Jesse Jackson goes on tirade during speech at Furman University slamming Reagan, the Tea Party

Protesters at Brown University heckled New York City Police Commissioner Ray Kelly right off the stage during a lecture he was scheduled to deliver to students last week. But Furman University hailed The Rev. Jesse Jackson as an “global peacemaker” as he slammed the Tea Party and called the United States the “land of the free, home of genocide.”

The civil rights icon spoke to students at the South Carolina college Wednesday night in an event titled, “Keeping Hope Alive: Commemorating the 50th Anniversary of the Civil Rights Movement,” Campus Reform reported. But Jackson used the lecture to slam Republicans, going so far as to claim the Tea Party was born from efforts to preserve slavery in the tirade recorded by a Furman student.
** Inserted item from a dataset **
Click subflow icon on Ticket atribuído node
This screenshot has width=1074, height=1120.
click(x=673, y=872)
“Those in the Confederacy sought to maintain the walls [of slavery] and secede from the country, the shots fired at Fort Sumter – the beginning of the Tea Party, the ‘Fort Sumter’ Tea Party, who sought to secede from the Union, set their own government, their own currency, sought to ally with France and Britain, to form their own country,” Jackson said.
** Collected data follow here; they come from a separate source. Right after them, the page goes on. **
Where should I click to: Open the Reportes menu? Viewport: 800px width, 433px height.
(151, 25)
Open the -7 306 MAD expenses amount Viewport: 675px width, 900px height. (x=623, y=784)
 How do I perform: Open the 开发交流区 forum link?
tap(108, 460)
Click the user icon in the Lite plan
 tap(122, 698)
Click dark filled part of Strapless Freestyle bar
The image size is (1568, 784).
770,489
He went on to bash President Ronald Reagan and former Republican Presidential nominee Barry Goldwater, who, according to Jackson, were proponents of segregation.

“Goldwater and Reagan – had they been successful, it would have been illegal for blacks and whites to play together on a Saturday afternoon,” he said. “You couldn’t have had the Carolina Panthers behind the cotton curtain playing the Atlanta Falcons . . . it would have been illegal for them to even sit together.”

Students can be heard shouting “Preach it, preach it!” in the background, National Review reported.

But the former Democratic presidential candidate didn’t stop there.

Jackson continued, calling the U.S. the “land of the free, home of genocide,” a reference to the treatment of Native americans. Jackson claimed this treatment led to the naming of the Washington Redskins football team.

“In reality what happened was if If you killed an Indian … finally you got paid for the scalps of the red skins of the Indians … and that’s how we got the Washington Redskins football league.”

According to Campus Reform, Jackson was well received by the audience. But, there was some controversy surrounding his visit.

Students gathered outside the event to protest his speech and handed out fliers telling of Jackson’s controversial past. According to National Review, the literature was eventually confiscated by administrators who told the protesters to leave. But the students didn’t budge, saying they were protected by the First Amendment.

“It’s a shame that Furman decided to celebrate such a historical event with such a divisive individual such as Rev. Jackson,” Lauren Cooley, who organized the protest, told Campus Reform. “He’s been stirring up division for years through outlandish anti-Semitic, anti-white, and anti-conservative statements.”

Correction: This article originally stated that Furman University is located in North Carolina. It has been updated to reflect that its location is in South Carolina.